● **Data section**:
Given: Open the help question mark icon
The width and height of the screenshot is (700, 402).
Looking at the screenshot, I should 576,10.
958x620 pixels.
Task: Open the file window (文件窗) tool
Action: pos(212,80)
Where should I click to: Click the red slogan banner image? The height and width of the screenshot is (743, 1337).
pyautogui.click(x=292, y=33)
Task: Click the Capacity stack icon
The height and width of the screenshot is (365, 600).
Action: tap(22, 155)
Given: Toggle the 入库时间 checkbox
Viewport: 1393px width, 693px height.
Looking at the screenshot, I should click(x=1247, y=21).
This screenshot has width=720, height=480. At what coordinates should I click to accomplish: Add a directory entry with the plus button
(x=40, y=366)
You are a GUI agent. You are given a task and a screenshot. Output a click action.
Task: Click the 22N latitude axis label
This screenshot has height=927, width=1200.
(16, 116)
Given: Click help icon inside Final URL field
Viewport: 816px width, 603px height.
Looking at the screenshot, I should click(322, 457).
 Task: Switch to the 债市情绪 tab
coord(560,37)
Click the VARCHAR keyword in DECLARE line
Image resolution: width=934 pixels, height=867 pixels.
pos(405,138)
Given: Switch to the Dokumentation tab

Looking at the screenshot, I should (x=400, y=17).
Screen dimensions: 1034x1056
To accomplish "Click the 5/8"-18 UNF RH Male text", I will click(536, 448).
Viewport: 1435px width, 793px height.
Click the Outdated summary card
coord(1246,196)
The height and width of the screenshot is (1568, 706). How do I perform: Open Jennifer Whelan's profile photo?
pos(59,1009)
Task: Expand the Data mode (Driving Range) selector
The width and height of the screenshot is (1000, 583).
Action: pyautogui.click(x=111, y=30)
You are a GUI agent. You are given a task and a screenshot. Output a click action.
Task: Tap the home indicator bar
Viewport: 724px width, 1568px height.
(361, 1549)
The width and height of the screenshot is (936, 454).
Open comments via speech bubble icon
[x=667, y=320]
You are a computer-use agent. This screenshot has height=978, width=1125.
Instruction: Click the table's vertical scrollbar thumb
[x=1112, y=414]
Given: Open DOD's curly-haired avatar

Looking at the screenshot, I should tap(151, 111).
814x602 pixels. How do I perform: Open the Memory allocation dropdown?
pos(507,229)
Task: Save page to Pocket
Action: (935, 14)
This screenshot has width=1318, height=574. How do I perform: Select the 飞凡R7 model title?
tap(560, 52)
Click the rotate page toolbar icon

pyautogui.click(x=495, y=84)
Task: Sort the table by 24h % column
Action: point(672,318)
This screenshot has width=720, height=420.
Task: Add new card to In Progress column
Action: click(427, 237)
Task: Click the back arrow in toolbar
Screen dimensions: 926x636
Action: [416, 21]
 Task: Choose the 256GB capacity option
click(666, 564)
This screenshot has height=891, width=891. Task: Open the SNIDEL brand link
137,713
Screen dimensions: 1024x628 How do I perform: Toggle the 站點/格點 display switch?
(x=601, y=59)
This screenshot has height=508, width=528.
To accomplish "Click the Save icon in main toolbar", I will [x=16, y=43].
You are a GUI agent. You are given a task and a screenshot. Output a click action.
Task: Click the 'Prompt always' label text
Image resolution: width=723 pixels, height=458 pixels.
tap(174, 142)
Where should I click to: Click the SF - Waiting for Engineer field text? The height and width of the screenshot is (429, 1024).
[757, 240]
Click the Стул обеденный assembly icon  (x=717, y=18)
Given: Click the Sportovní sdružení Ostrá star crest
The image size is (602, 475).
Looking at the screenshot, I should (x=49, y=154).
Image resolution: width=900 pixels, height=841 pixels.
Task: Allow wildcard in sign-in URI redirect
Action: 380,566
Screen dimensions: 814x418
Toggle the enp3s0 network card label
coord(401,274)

● **Work to be completed**:
Return every line of the data above in which "help" appears.

● **Solution**:
Given: Open the help question mark icon
Given: Click help icon inside Final URL field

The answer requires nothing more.